The Federal Reserve has repeatedly highlighted the risks involved in cryptocurrencies, especially stablecoins. Now, one of its economists has released a joint research paper on regulating stablecoins and the issues associated with “privately produced monies” of this nature. The paper also makes a case for central bank digital currencies(CBDCs) as a risk mitigator to “reduce the costs of payment systems, and maintain monetary sovereignty.”
In a research paper published on July 17, economists Jeffrey Zhang(Federal Reserve Board of Governors) and Gary B. Gorton(Yale School of management) asserted that digital currencies like stablecoins are “not an effective medium of exchange because they are not always accepted at par and are subject to runs”. They believe that these assets have the same problems as banks i.e. “what exactly is the backing for their money ?” The authors then present a set of solutions or “policy choices” that can help contain the systemic risks emerging from these private assets.
The paper details the history of private money, starting from the Free Banking Era in the United States, which began in 1837. Following this, the authors underscore the two options available for regulating stablecoins: convert stablecoins into public money or introduce a CBDC to tax stablecoins out of existence.
To transform stablecoins into public money, the paper proposes two approaches.

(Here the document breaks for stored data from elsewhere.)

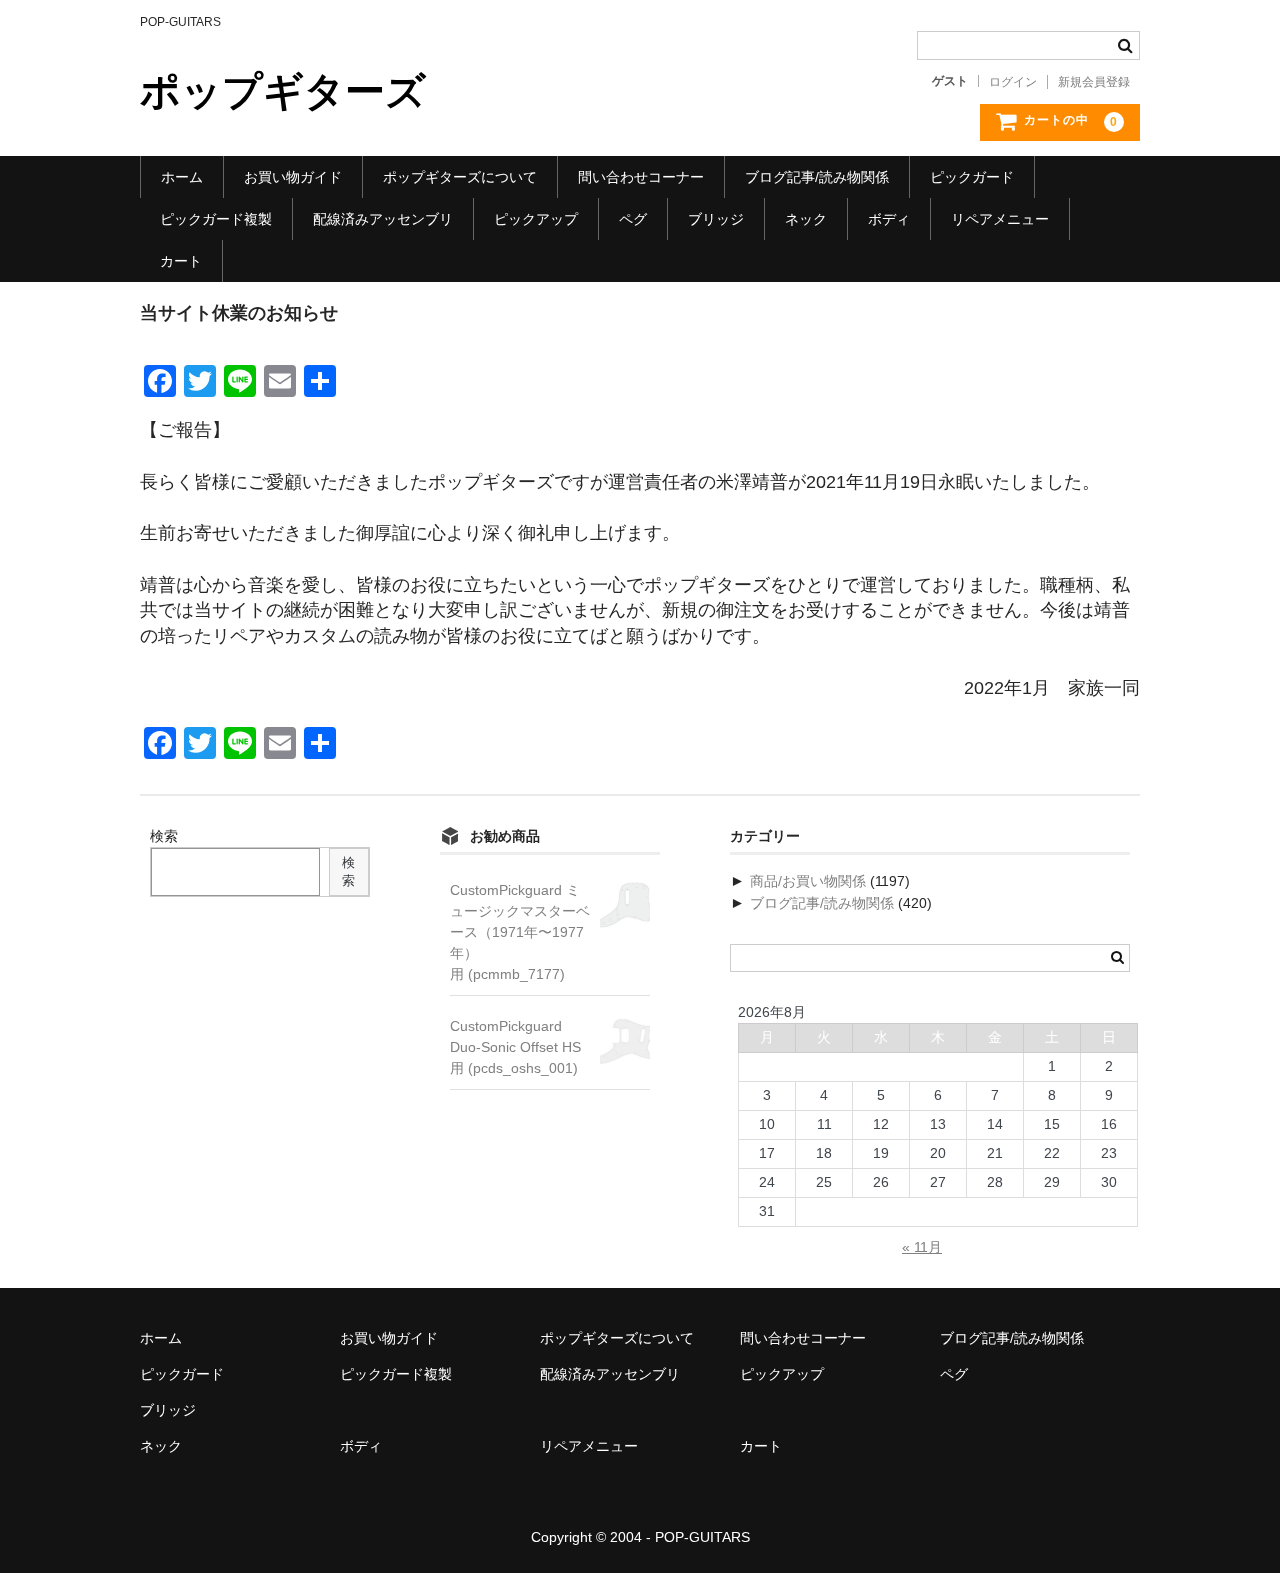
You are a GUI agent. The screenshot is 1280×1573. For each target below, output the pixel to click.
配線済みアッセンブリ (383, 219)
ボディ (889, 219)
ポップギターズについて (460, 177)
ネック (806, 219)
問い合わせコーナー (641, 177)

The first involves getting FDIC-insured banks to issue stablecoins, whereas the second outlines a scenario where these assets are backed one-for-one by central bank reserves or treasuries.
The latest research on stablecoins has gained attention on Twitter, with Avanti Financial Group founder Caitlin Long pointing out the connection between the timing of the publication and an upcoming meet on stablecoins headed by Treasury Secretary Janet Yellen.
On July 19, Yellen will convene the President’s Working Group on Financial Markets(PWG) to discuss stablecoins at length. The group includes several regulators who will participate in discussions on the “potential benefits of stablecoins while mitigating risks they could pose to users, markets, or the financial system.”
Lately, stablecoins have come under heightened scrutiny of the Federal Reserve, with Fed Chair Jerome Powell demanding tougher regulations for assets like Tether. In a recent statement, Powell commented that the assets are "growing incredibly fast, but without appropriate regulation."The Fed has also maintained that cryptocurrencies would not be integrated into mainstream payments anytime soon.